Greg Lloyd personified what football was all about for a lot of Pittsburgh Steelers fans during the 1990s. He made up a core part of that team’s dominant defense that nearly brought the city a Super Bowl—and probably would have, if not for a certain quarterback’s rough performance.
Of course, when it comes to Lloyd, it’s not about just what he did on the field, but also the attitude that he brought to the game. And when I say ‘attitude’, I’m not just talking about nastiness and physicality. I’m talking about work ethic and selflessness. That’s the part that he wonders is still present in today’s game.
Good teams become great when they have a selfless culture, with players taking it upon themselves to invest in their teammates for the good of the whole. Passing skills on from one generation of players to the next should be a part of every great player’s job.
“The thing about it is, when the next guy comes in, don’t be afraid to show him. Don’t be afraid to do that, to show him what you do. Don’t be sitting over there scared that he’s gonna take your spot”, Lloyd said on XL Primetime on 1010 XL / 92.5 FM with Leon Searcy.

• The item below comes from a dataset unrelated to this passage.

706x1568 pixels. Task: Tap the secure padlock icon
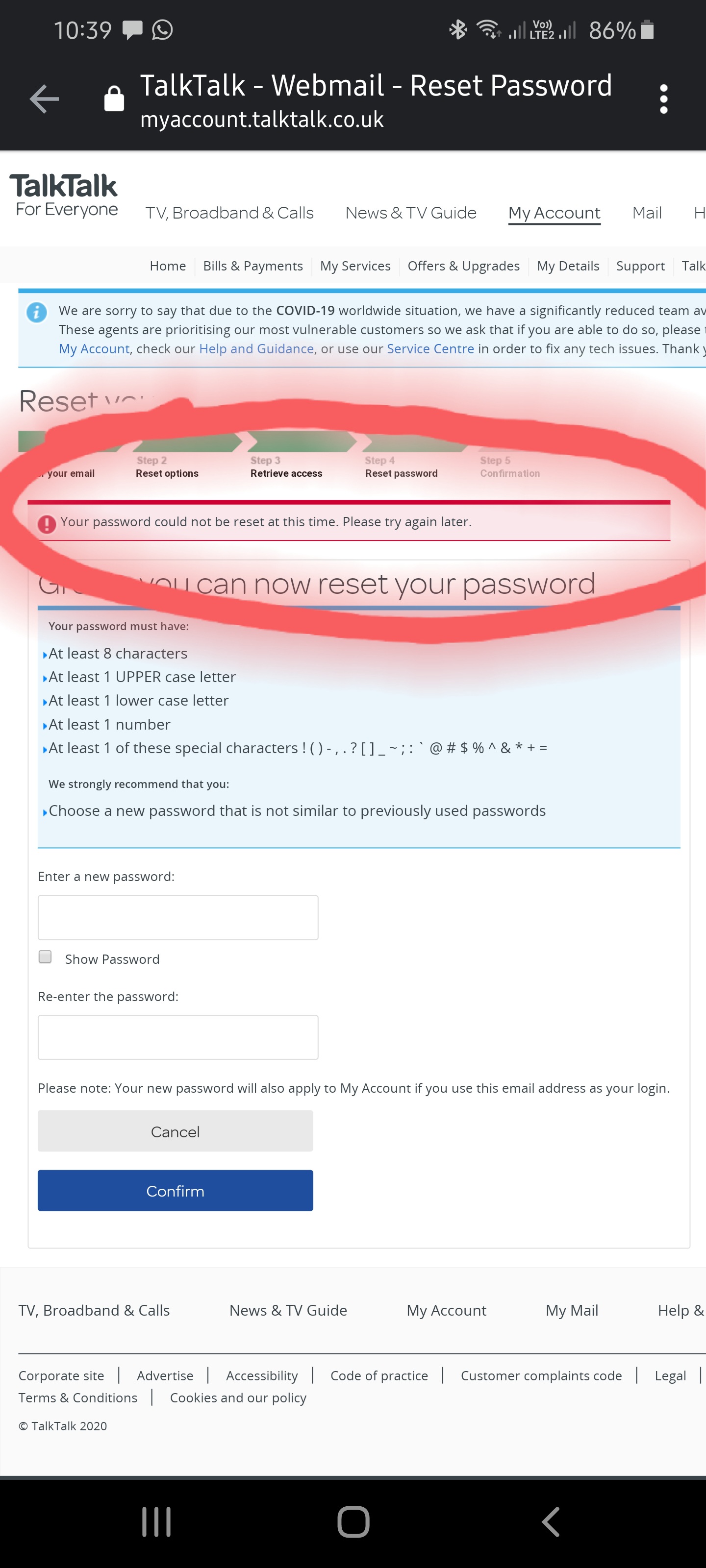coord(114,98)
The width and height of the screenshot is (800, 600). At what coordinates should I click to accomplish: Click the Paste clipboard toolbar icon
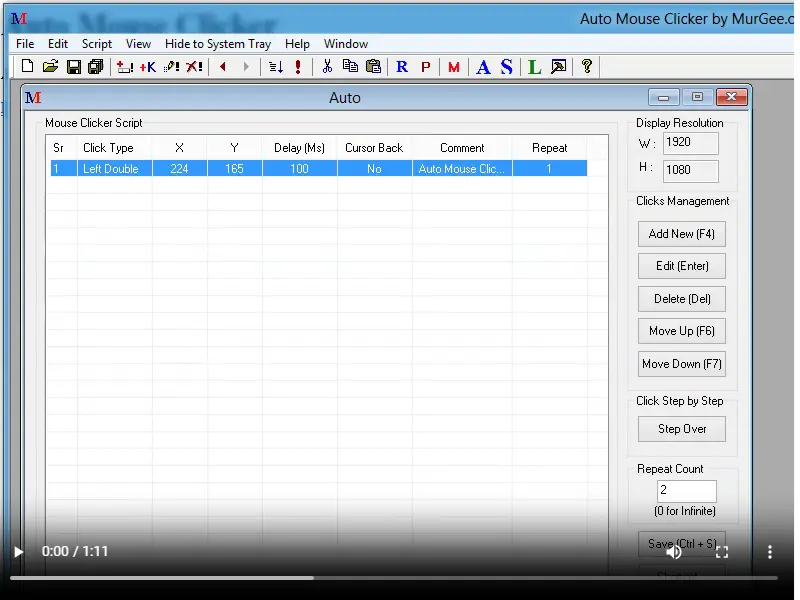[373, 67]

“If you are working harder than him, it doesn’t matter. But what it is is it’s going to make our team better, and at some point, we’ve got to pass the baton”, he added, explaining that as long as you always put in the work and never let anybody outwork you, you’re maintaining your role. But the future comes sooner or later. “The baton’s gonna get passed”.

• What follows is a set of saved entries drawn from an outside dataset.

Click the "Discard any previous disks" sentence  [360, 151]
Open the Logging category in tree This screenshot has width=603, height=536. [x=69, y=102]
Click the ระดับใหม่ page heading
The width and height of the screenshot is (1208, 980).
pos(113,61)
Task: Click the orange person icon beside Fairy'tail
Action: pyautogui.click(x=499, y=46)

Of course, that still happens in the league today. There are certainly the Cameron Heywards of the world, and we have recently seen a trend of prominent players at specific position groups putting together conferences where players at those positions gather and talk shop, such as Tight End U.

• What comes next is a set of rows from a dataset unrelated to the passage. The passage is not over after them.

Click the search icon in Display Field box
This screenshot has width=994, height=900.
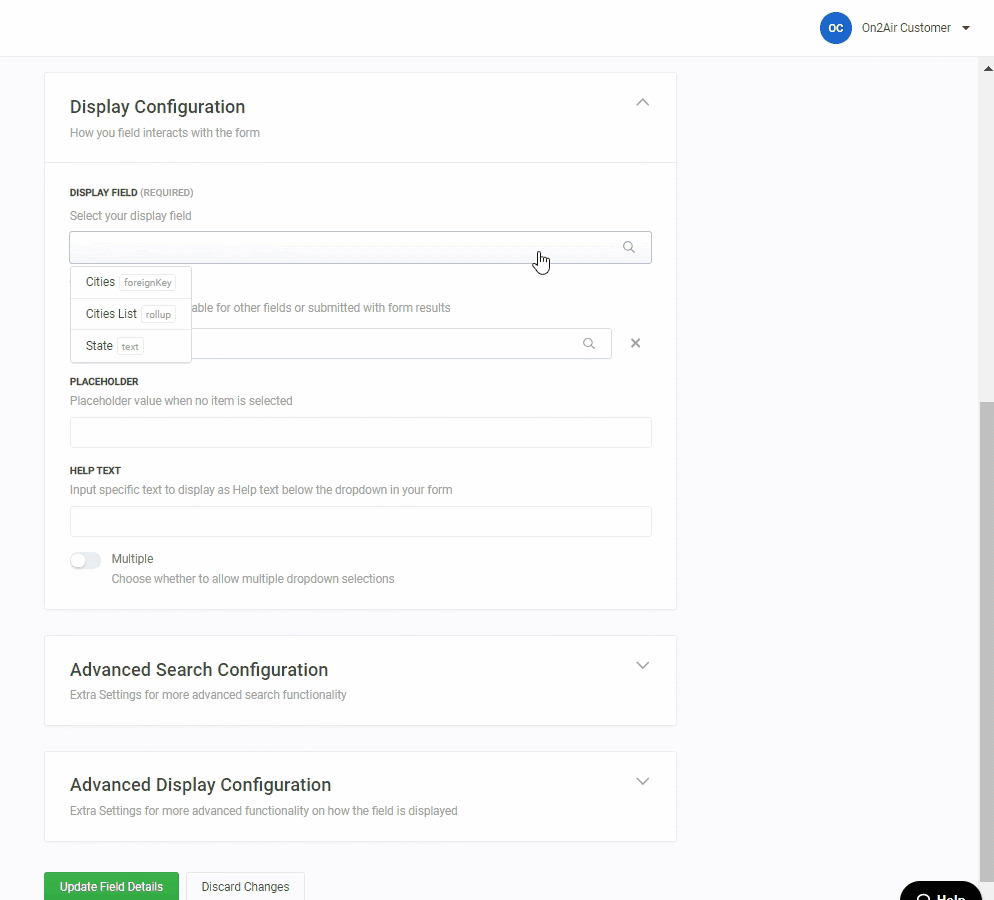click(x=629, y=247)
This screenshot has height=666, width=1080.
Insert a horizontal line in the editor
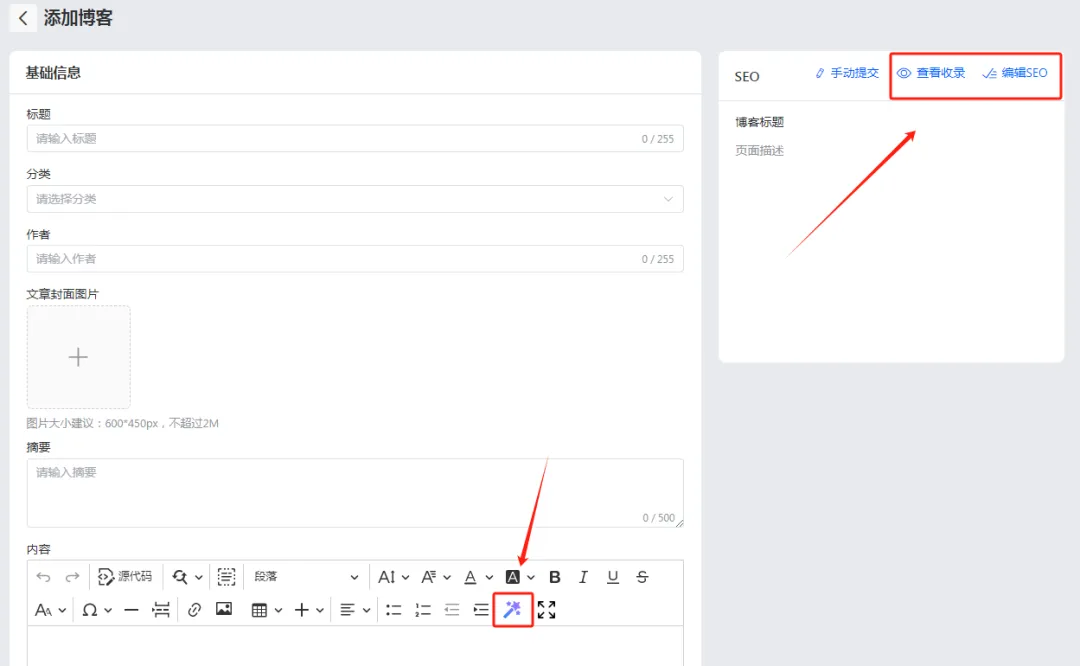click(x=130, y=610)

But does that player-to-player communication happen as often as it once did? Lloyd, at least, wonders, during the age of the player over the team. “I think in this new era of guys, it’s a ‘me’ game. It’s all about me. ‘Watch me, look at me, I got this many sacks’”, he said.
“But it’s like, what’s the rest of the team doing? What’s going on with the rest of the team? If you’re doing that, show the guy on the other side how to do that”, he added. “If you can do that, then wouldn’t it be that much more of a better team if one or two guys who were unique in their position or so-called superstars or All-Pro could get a bunch of guys that are not as good and show them the workout and show them the tutelage that you have and then pass it on and not be afraid to share the spotlight?”.
Lloyd was drafted in the sixth round by the Steelers in 1987, and he played for them through the 1997 season, making numerous Pro Bowls and All-Pro lists along the way, despite having only ever put up 10 sacks once in his career. His 36 career forced fumbles—including 28 in a five-year span—probably didn’t hurt his cause.